Copy, from the material below, each line where "will" shows up.

PROVIDED RECORDS Block Start

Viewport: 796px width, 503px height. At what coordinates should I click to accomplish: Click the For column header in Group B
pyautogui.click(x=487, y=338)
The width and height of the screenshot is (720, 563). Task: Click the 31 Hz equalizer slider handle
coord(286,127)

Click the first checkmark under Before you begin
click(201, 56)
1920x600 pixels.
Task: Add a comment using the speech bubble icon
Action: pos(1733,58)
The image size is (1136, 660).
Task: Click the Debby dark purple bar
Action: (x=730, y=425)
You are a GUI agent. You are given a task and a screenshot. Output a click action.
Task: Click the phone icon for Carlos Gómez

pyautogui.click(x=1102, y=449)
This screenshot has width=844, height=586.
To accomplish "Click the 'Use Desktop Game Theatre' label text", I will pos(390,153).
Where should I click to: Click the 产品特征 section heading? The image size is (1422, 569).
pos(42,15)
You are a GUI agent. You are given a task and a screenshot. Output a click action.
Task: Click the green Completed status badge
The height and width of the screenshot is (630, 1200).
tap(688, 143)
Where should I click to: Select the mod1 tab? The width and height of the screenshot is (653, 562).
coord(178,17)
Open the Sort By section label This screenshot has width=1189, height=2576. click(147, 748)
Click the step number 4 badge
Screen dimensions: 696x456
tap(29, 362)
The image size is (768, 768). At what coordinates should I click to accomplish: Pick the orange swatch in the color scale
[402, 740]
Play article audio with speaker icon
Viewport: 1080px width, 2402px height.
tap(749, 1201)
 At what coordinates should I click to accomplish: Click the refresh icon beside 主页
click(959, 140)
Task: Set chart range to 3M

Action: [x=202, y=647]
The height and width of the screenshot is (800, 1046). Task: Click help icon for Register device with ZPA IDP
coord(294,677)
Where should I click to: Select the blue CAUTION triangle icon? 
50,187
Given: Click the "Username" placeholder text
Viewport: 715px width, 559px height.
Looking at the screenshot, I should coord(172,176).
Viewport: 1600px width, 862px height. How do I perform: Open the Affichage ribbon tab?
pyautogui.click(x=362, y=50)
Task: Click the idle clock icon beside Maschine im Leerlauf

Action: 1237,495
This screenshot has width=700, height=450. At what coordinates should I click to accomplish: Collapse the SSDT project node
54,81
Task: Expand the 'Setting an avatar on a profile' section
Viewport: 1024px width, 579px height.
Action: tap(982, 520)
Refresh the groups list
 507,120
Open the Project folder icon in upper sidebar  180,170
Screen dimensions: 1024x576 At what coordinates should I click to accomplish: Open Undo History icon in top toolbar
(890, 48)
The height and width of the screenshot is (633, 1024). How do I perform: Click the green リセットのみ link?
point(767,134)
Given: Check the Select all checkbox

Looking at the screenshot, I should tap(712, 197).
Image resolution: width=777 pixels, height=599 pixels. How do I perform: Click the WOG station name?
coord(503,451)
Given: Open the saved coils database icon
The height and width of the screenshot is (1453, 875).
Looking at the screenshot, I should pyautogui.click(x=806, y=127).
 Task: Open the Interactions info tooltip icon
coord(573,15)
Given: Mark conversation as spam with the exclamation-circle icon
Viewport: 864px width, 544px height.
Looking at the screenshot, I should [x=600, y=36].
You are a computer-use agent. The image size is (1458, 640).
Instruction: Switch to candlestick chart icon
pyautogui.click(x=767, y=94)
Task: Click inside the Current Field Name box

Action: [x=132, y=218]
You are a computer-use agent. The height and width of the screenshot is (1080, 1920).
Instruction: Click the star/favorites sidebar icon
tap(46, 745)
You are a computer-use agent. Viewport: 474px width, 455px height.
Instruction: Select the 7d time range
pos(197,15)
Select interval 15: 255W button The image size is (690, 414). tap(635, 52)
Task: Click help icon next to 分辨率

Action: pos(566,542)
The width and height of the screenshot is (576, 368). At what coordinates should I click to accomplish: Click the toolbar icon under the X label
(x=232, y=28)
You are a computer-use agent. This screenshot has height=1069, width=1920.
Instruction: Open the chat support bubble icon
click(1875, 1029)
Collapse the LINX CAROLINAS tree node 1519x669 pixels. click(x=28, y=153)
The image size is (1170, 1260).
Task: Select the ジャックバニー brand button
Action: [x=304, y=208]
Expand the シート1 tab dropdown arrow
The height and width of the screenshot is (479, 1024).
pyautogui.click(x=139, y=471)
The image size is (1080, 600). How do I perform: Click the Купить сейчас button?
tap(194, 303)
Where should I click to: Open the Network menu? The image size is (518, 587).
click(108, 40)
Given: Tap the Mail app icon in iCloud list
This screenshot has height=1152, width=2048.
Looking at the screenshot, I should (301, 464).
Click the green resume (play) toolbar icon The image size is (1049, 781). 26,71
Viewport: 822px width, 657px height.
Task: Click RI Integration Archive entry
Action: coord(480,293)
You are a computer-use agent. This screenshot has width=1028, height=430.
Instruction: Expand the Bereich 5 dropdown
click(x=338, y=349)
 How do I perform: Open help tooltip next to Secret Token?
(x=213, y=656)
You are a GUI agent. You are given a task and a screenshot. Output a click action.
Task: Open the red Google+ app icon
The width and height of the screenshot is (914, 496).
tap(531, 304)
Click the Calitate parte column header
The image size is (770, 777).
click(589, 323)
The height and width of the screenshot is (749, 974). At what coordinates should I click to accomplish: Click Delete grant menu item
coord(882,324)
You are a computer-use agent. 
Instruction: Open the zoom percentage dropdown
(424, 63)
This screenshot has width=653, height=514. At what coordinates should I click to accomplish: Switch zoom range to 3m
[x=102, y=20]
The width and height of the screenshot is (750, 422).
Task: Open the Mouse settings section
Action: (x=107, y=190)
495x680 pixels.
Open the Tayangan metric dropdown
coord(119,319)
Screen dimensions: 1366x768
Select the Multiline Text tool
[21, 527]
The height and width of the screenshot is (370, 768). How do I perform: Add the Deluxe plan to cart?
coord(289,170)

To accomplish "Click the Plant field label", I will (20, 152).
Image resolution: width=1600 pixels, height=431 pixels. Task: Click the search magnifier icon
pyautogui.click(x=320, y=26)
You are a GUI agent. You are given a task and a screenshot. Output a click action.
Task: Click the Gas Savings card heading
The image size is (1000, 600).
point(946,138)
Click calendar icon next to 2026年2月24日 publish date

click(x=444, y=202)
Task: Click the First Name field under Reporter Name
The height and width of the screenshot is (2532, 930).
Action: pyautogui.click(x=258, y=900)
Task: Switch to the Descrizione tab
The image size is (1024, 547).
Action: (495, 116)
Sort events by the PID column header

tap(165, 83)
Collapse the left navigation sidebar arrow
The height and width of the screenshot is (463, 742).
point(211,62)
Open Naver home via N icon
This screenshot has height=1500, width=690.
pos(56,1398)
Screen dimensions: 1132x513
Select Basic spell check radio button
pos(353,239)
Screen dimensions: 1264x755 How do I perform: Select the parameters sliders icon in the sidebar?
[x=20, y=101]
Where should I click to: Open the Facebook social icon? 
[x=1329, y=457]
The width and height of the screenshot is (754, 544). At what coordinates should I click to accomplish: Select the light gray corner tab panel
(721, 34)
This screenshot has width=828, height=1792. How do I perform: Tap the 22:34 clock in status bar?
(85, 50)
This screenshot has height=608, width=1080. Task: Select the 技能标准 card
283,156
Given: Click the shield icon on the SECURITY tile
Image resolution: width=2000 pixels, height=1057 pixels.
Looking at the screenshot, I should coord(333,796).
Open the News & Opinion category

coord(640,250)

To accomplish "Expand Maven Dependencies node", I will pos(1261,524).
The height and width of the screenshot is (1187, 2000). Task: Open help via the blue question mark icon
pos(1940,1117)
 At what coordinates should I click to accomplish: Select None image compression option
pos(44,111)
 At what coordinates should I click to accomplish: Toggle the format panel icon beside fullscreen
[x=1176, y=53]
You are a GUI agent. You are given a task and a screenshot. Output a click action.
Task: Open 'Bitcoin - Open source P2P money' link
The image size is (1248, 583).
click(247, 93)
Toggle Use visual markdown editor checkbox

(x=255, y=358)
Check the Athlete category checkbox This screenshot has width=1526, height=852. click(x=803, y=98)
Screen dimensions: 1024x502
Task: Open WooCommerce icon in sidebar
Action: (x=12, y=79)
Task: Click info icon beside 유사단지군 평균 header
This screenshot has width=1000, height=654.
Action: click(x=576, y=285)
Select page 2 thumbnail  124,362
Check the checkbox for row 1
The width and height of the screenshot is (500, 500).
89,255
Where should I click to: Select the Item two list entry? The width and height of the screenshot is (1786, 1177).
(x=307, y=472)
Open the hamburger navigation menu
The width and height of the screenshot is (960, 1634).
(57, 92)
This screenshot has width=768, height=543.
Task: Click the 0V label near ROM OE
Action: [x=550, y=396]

PROVIDED RECORDS Block End

[RESPONSE AREA]
To accomplish "Click the 'Use Desktop Game Theatre' label text", I will pos(390,153).
To accomplish "Click the Plant field label", I will (20, 152).
To accomplish "Expand Maven Dependencies node", I will pos(1261,524).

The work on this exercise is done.